I think it is completely appropriate that as we dive into our 100th episode, we talk about persistence. Persistence is a skill that comes in real handy when you are trying to make permanent changes because change takes some time. In today’s episode I’m going to give you some tips for staying persistent while giving you a sneak peak into my life and what persistence looks like for me.
***Weight Loss from the Soul***
If you are a busy lady who really wants to make progress in her health and weight loss goals, I open up my program three times a year. We dive into an incredible 12-week journey that helps you learn and implement physical, mental, and emotional habit changes so that you can gain momentum and stay in charge. All my program graduates then have life-time access to the course. Get weekly coaching, daily encouragement and accountability while learning how to lose weight for the very last time.

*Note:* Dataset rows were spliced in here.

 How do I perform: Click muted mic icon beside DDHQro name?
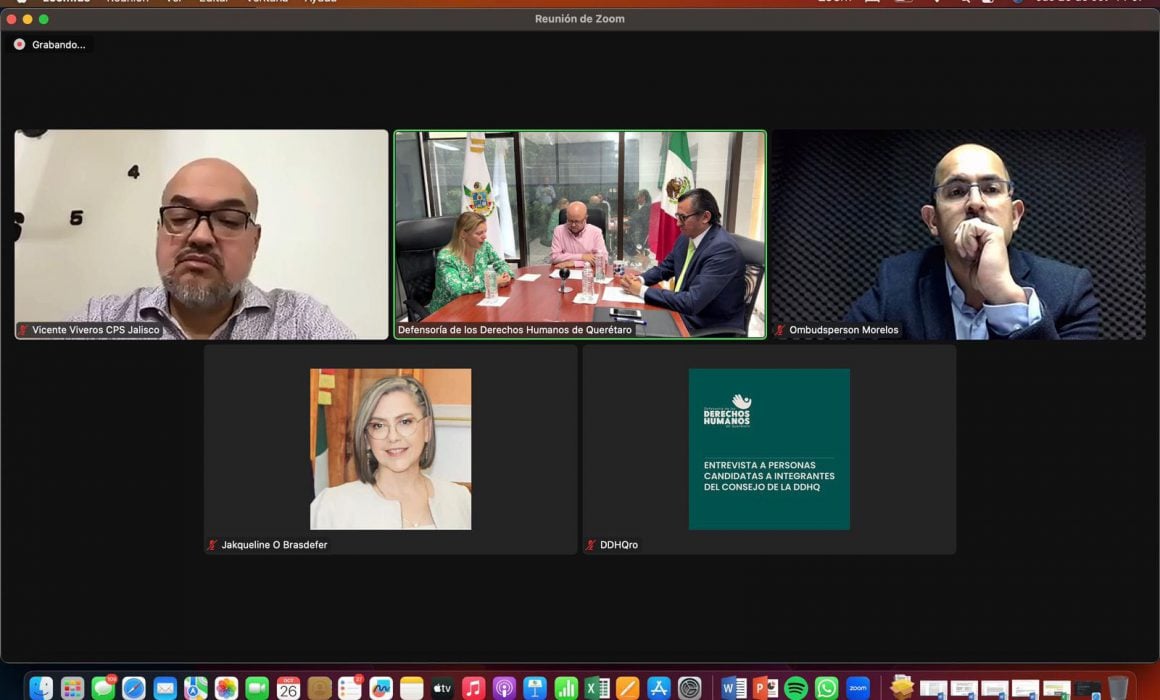(591, 545)
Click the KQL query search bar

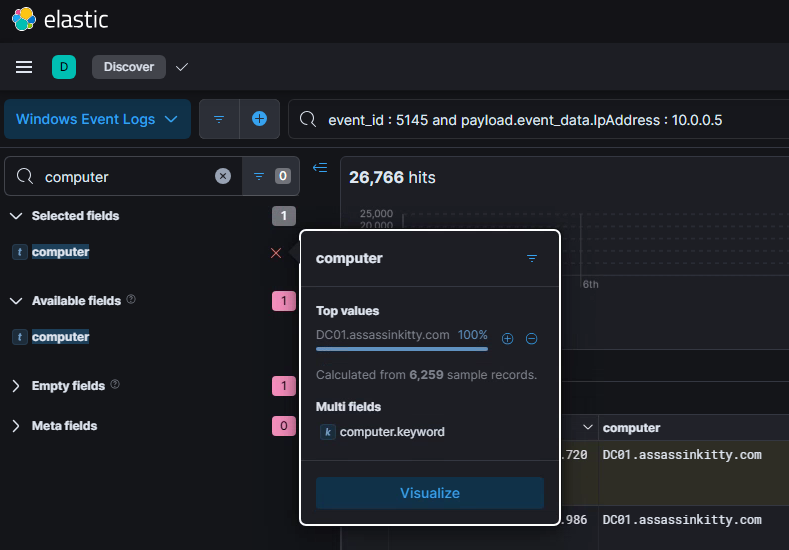coord(540,120)
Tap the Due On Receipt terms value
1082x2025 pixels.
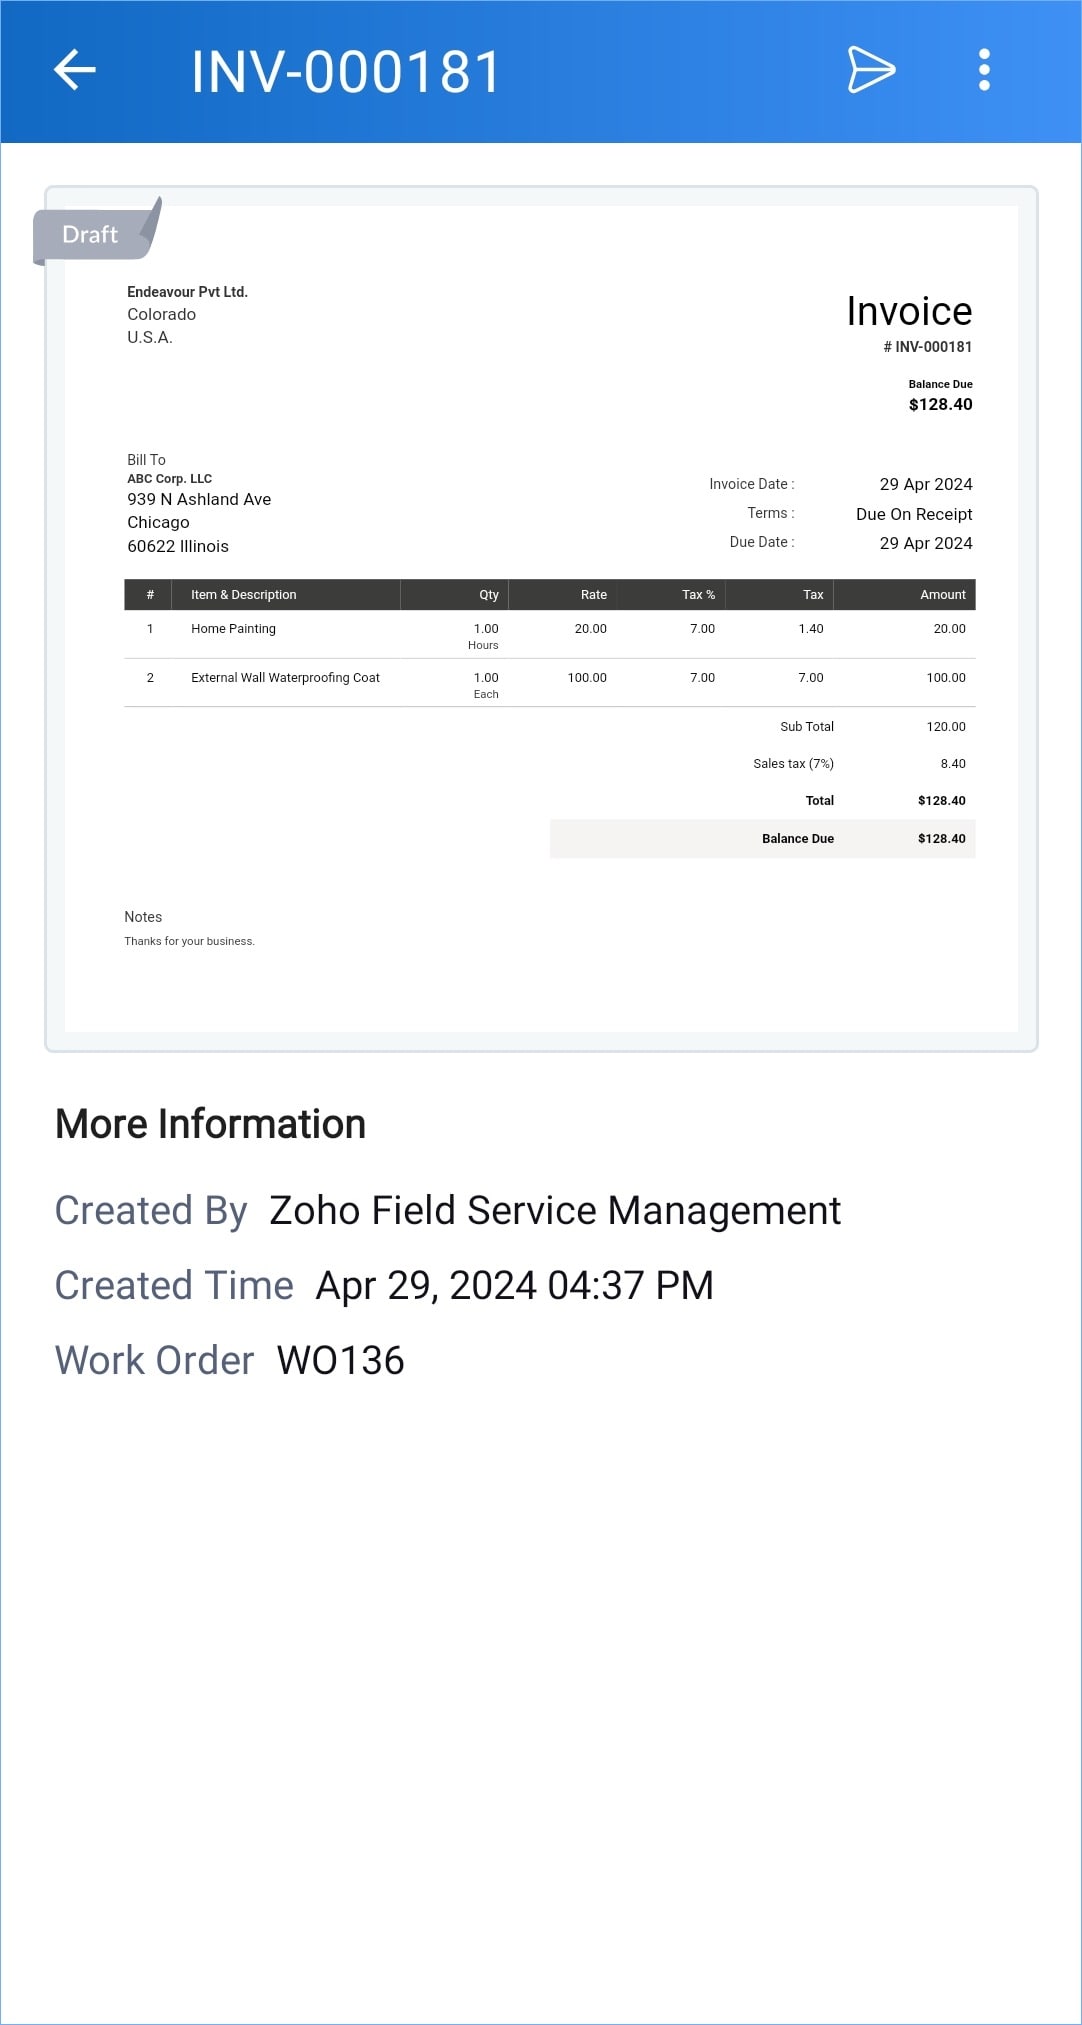click(914, 514)
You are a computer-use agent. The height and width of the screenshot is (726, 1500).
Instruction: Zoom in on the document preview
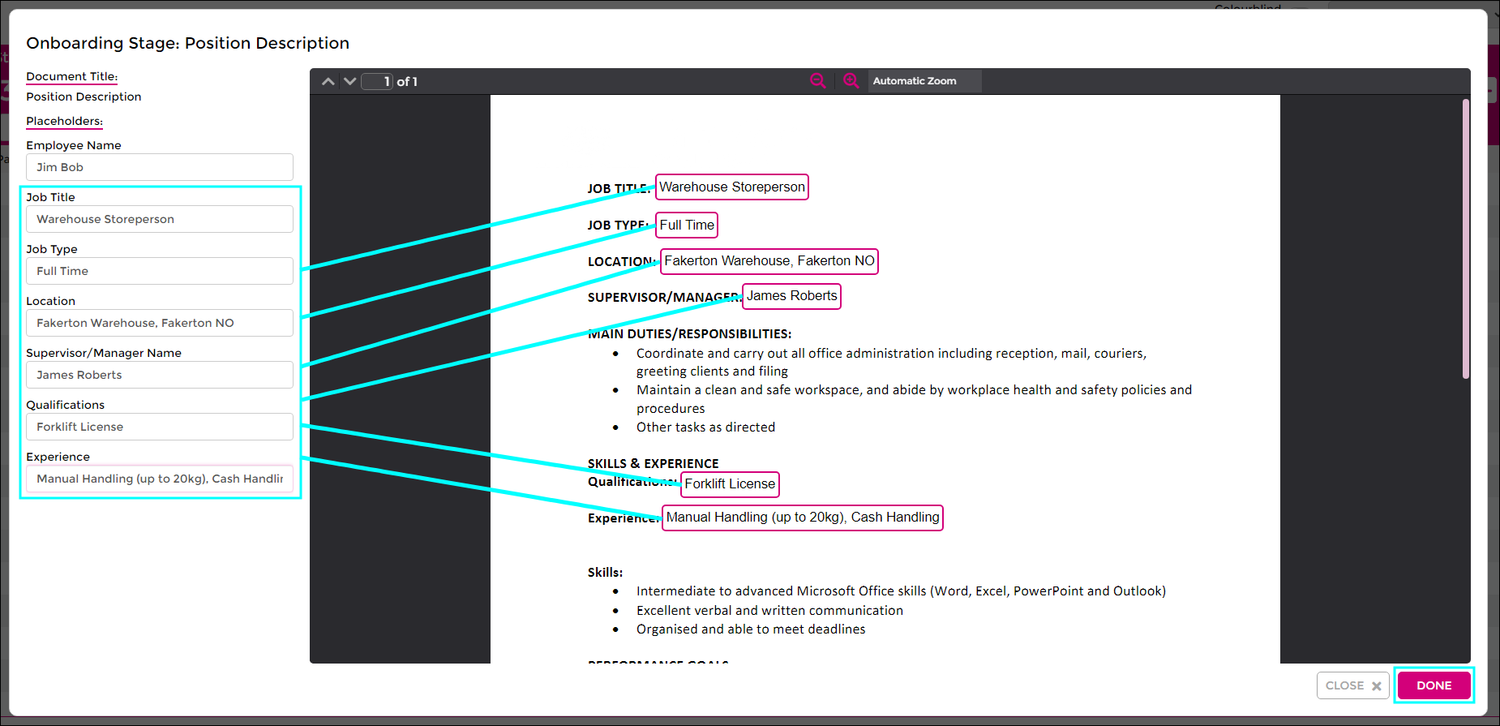851,81
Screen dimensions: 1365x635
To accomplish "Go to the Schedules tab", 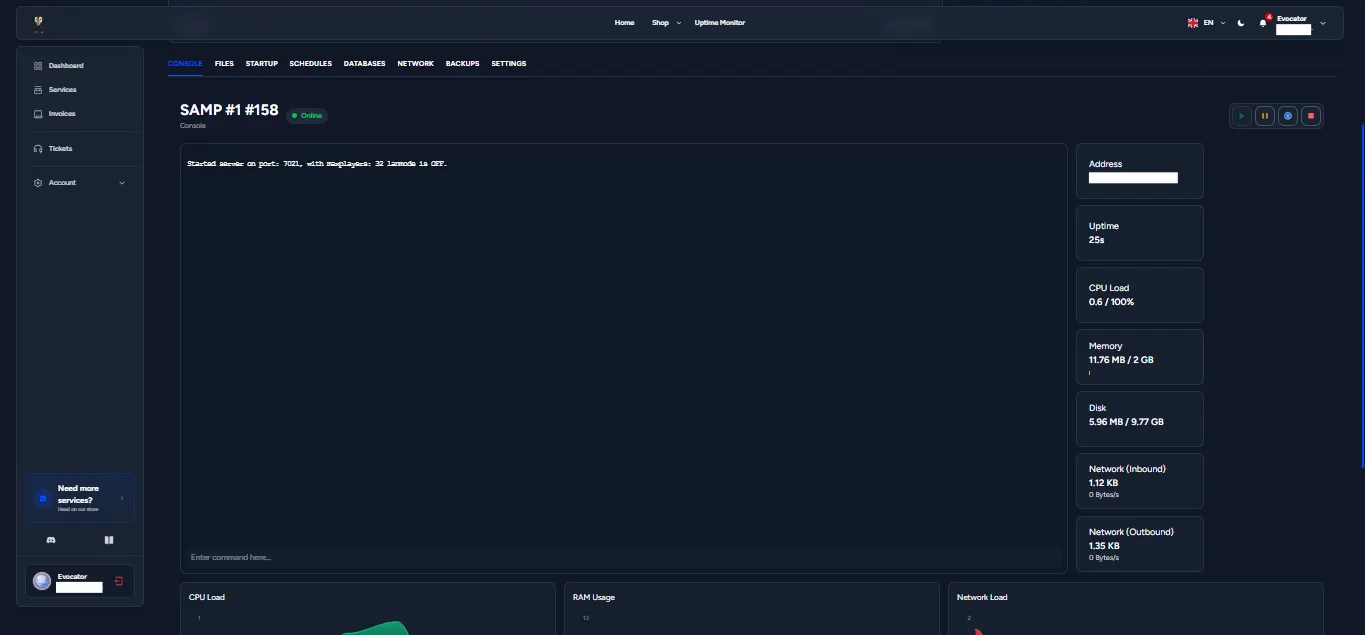I will click(x=310, y=64).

According to the Oxford Dictionary, Persistence is a firm or obstinate continuance in a course of action in spite of difficulty or opposition
In other words, persistence means you keep going, even when it is hard.
This summer I started a new journey in my prayer life. Last semester things got crazy at school, and that is an understatement. Like so many of us do, I started to let some of my self-care practices fall to the side, feeling short of time and short on energy. At the top of this list was my exercise and daily journaling. As the school year came to a close I felt more frazzled than ever.
I hated feeling this way. I was exhausted and had a shorter fuse than normal with my family. I was desperate to feel peace and guidance from the Lord that I knew would fuel my life. So, I love studying my Bible, but I’m a terrible prayer warrior. I like to use my brain more than my heart, and I often just skipped prayer more than a simple greeting of God in the morning. God totally put it on my heart that so much of my frustration and anxiety would ease if I learned to lean on Him and invest in prayer.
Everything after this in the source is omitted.